For me, this is the greatest British horror film. When I think of haunted houses this film is the first to spring to mind. The film is based on Henry James novel, The Turn of the Screw. Repressed Miss Giddens (Deborah Kerr)becomes the new governess to adorable siblings Flora and Miles (Pamela Franklin and Martin Stephens). As time goes on, she begins to suspect that they are possessed by the souls of two dead former servants Quint and Miss Jessel(Peter Wyngarde and Clytie Jessop.) Miles acts like an adult, there is something not right about him at all; for one so young Stephens very adeptly conveys a wisdom and worldliness way beyond his years, and does so in a very unsettling way indeed. Miles and Flora seem almost telepathically linked, which adds even more creepiness to the proceedings. Miss Giddens begins to see ghosts, or does she?

It is this ambiguity regarding the ghosts that makes this film so effective. You can view this in two ways: Miss Giddens really does see the ghosts, and the children are possessed; or Miss Giddens is suffering a mental breakdown and imaging the whole thing. Either scenario is terrifying and whichever you believe(I actually believe that it is a combination of both)is scary and makes the ending shocking and sad.

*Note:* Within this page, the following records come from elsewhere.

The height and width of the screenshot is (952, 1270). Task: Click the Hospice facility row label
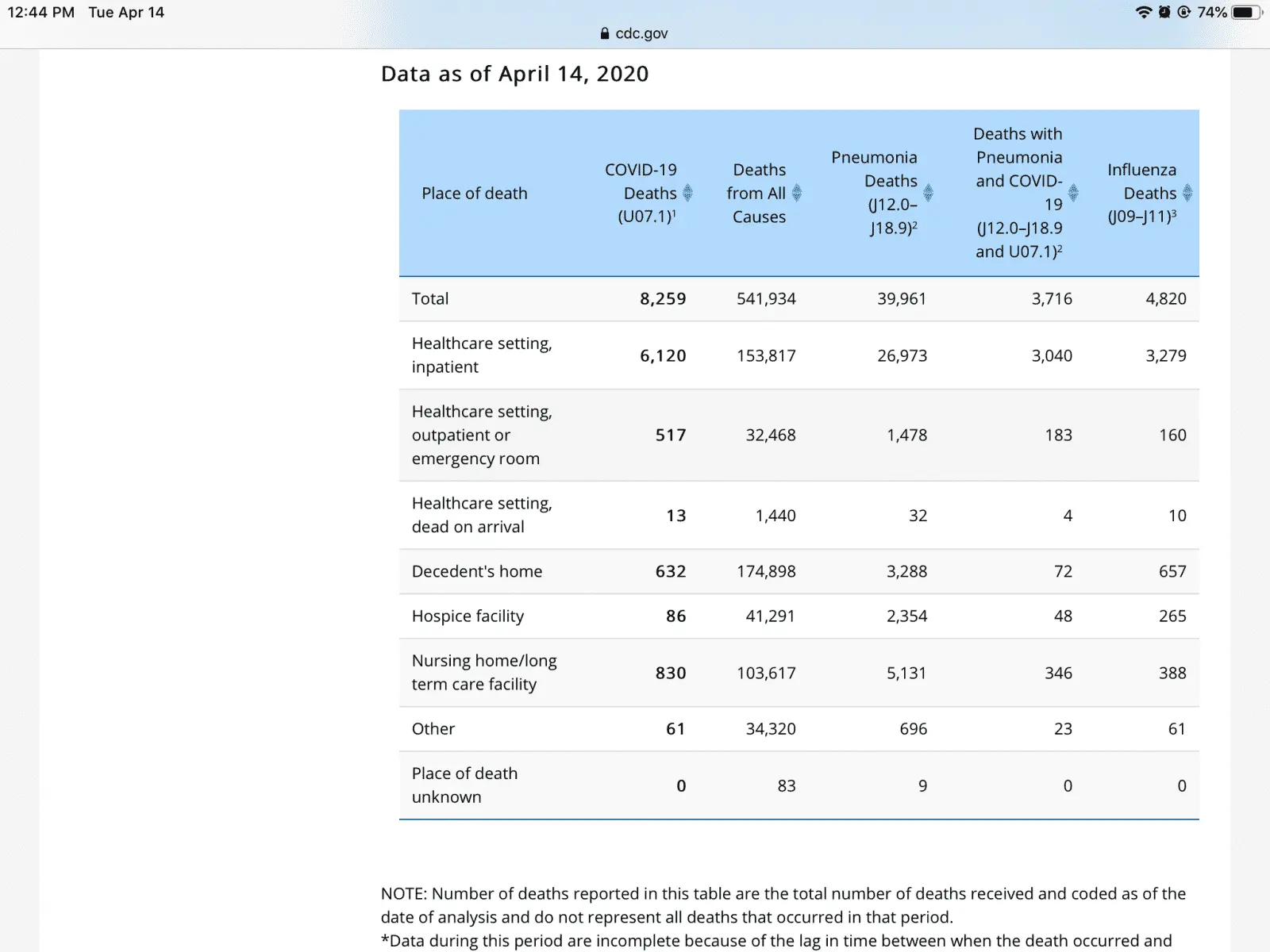point(468,616)
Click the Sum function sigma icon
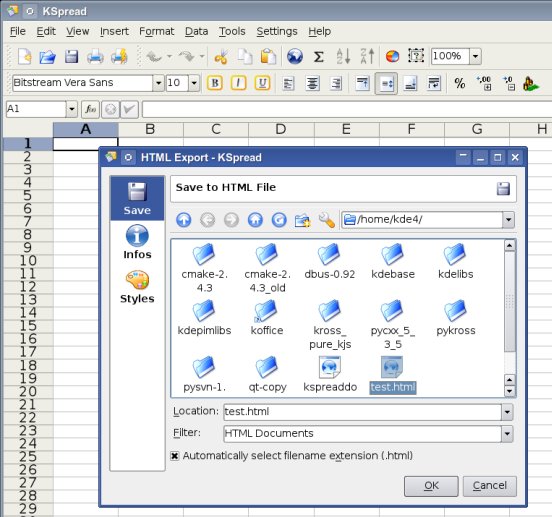The width and height of the screenshot is (552, 517). click(319, 56)
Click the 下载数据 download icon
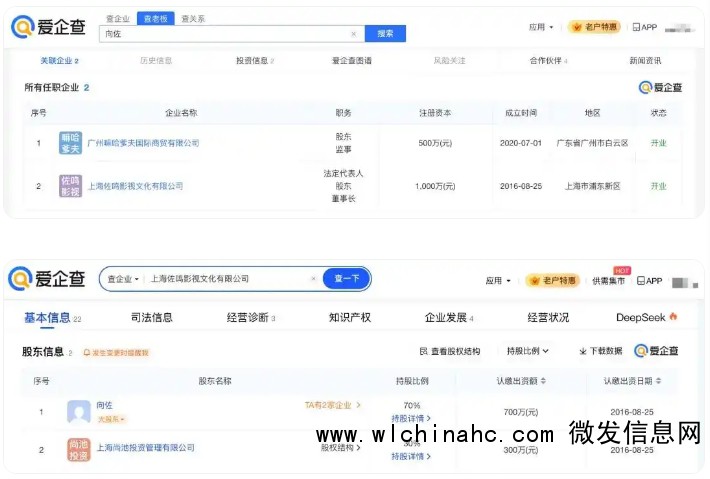 (x=583, y=351)
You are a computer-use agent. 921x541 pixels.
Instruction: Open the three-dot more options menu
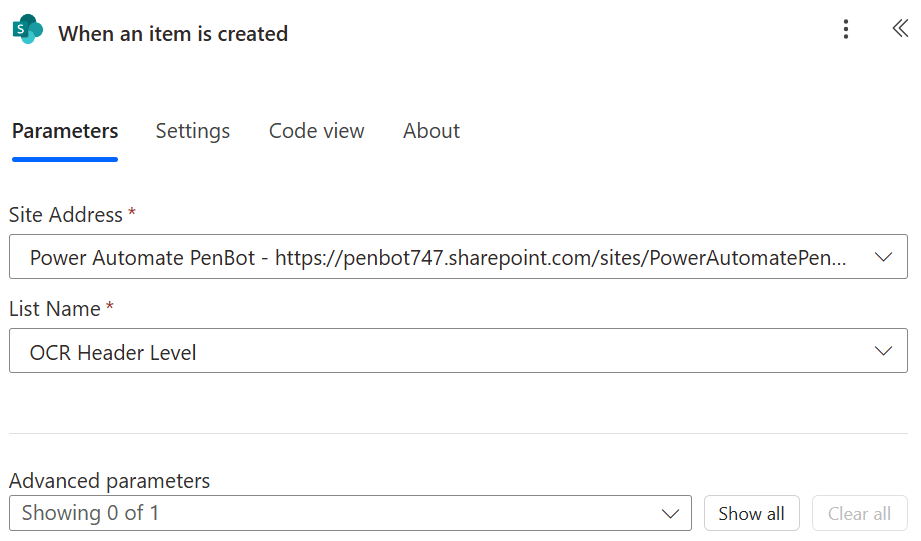click(846, 30)
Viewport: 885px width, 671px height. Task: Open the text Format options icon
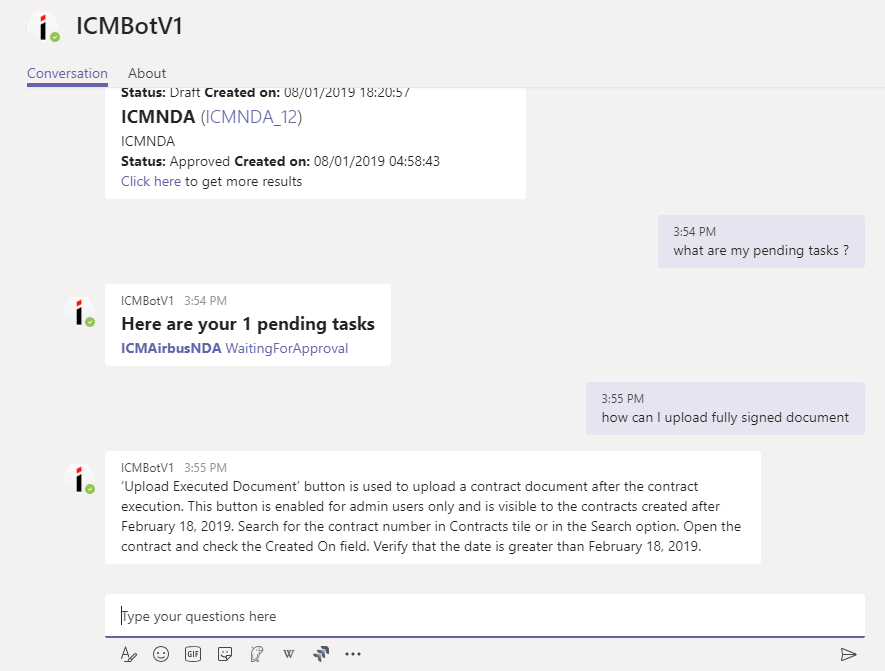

I think the children were corrupted by the things they saw the servants do together, so it has affected their behaviour, they were also the only companions the children had ever known, so they try and imitate them even after their death, isn’t this another form of possession? Miss Giddens hears about the servants and begins to fear them and see them, I think she really does see them, but whether they are actually real ghosts or just her fears manifesting I wouldn’t like to say, to her they are real apparitions.

This is the type of horror I like best, where you’re not sure if you glimpsed something in the corner of your eye, or if something just brushed past a character causing a candle to flicker. I much prefer psychological horror to gore, and this film certainly makes you think and really creeps you out.

Kerr gives one of her best performances here, it is a real shame she never got another role like this again. Beautiful costumes, a stunning garden location (Sheffield Park Gardens)and a gothic atmosphere all combine to make The Innocents a must see. Perfect viewing for a rainy day, or dark night.

My favourite scenes are the ghost sighting in the lake, Miss Giddens first walk around the beautiful gardens, the conversation between Miss Giddens and Miles where she is convinced he is possessed, and the scene where Miss Giddens walks around the corridors with a candle hearing laughter.